> LISTE DES TÂCHES
a – Répondez aux questions suivantes d'après le texte sur l'histoire du monastère de Lérins.
(i) Par qui le monastère fut-il fondé ?
(ii) En quelle année le pape Urbain II lui conféra-t-il l'exemption ?
(iii) À quelle congrégation Lérins fut-il uni en 1515 ?
b – Indiquez si chacune des affirmations suivantes concorde avec le texte sur l'histoire du monastère de Lérins, en citant les mots qui le prouvent.
(i) La règle bénédictine fut introduite à Lérins au Ve siècle.
(ii) La liste des abbés commendataires commence en 1464 avec l'évêque de Grasse.
(iii) L'union de Lérins à la congrégation du Mont-Cassin fut interrompue de 1634 à 1645.

> TEXTE À LIRE
Histoire administrative : HISTORIQUE.
Le monastère de Lérins, fondé dans les premières années du Ve siècle par Saint Honorat et établi dans l'île qui porte le nom du fondateur, se situe dans le courant du monachisme inspiré de l'Orient. Il occupa une place importante dans le mouvement théologique au cours des Ve et VIe siècle et forma des sujets qui devaient s'illustrer dans les fonctions épiscopales. La règle bénédictine y aurait été introduite dans la seconde partie du VIIe siècle. Vers la fin du Xe siècle et au début du XIe, par suite de donations et de libéralités diverses, le monastère se constitua un domaine important jusque dans des régions étrangères à la Provence. En 1094, le pape Urbain II lui conféra l'exemption, le plaçant sous la protection spéciale du Saint-Siège. A partir de l'année 1464, avec l'évêque de Grasse, Isnard, commence la liste des abbés commendataires.
En 1515 fut prononcée l'union de Lérins à la congrégation du Mont-Cassin, dite de Sainte Justine, union interrompue de 1634 à 1645 et remplacée durant cette période par le rattachement à la congrégation de Saint-Maur et de Cluny.

> SECTION DES DONNÉES

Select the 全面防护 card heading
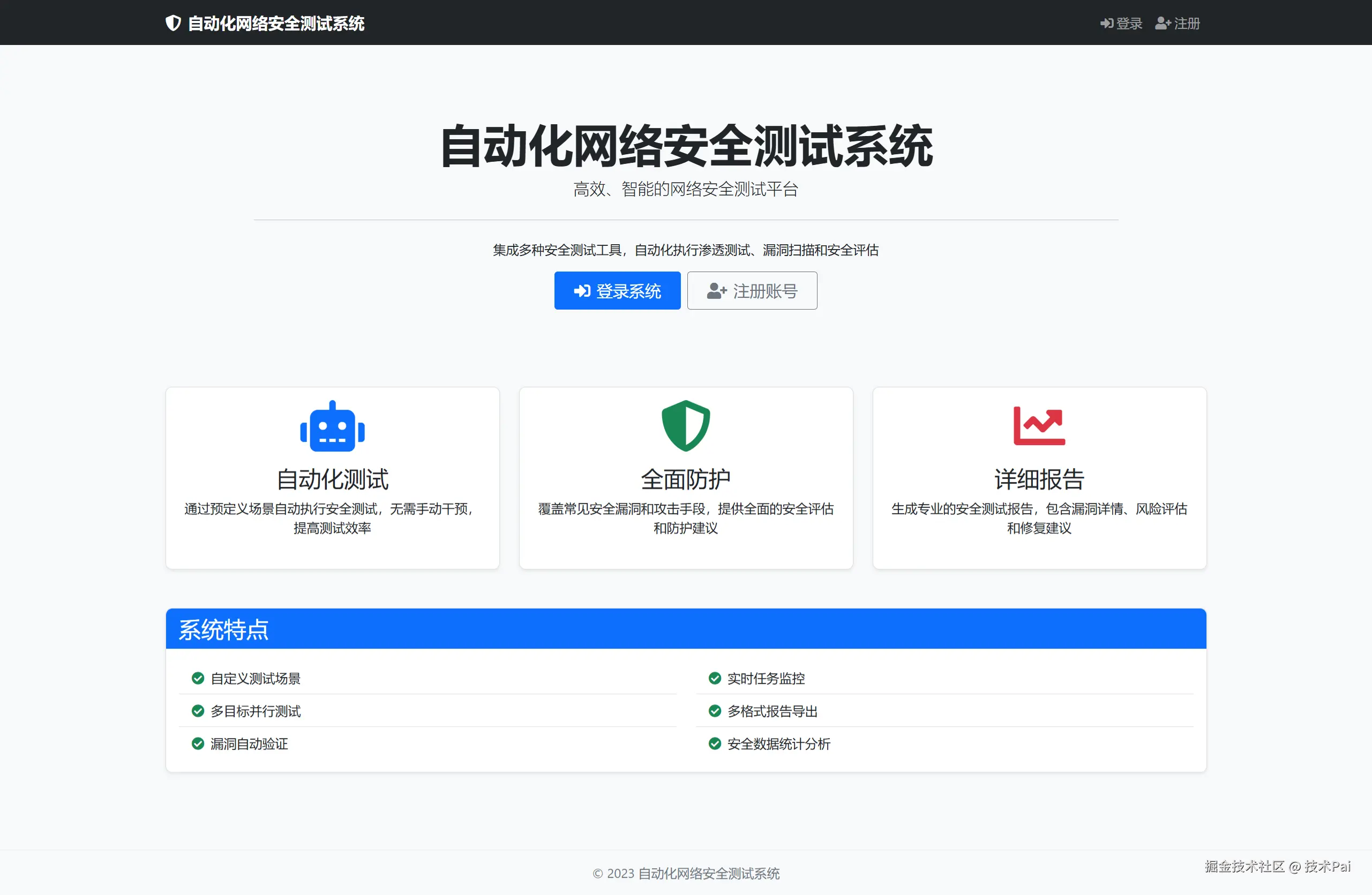The width and height of the screenshot is (1372, 895). click(x=685, y=479)
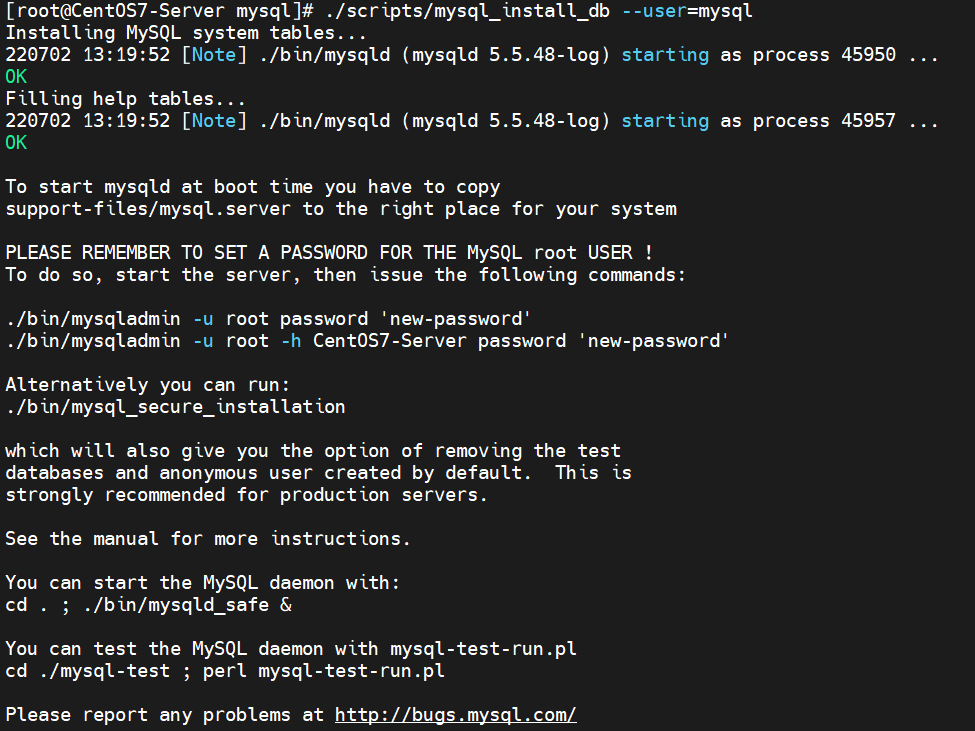Image resolution: width=975 pixels, height=731 pixels.
Task: Click the mysqld_safe command line
Action: click(149, 605)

> RÉPONSES PAR TÂCHE
a –
(i) Par Saint Honorat.
(ii) En 1094.
(iii) À la congrégation du Mont-Cassin, dite de Sainte Justine.

b –
(i) Non : « La règle bénédictine y aurait été introduite dans la seconde partie du VIIe siècle. »
(ii) Oui : « A partir de l'année 1464, avec l'évêque de Grasse, Isnard, commence la liste des abbés commendataires. »
(iii) Oui : « union interrompue de 1634 à 1645 ».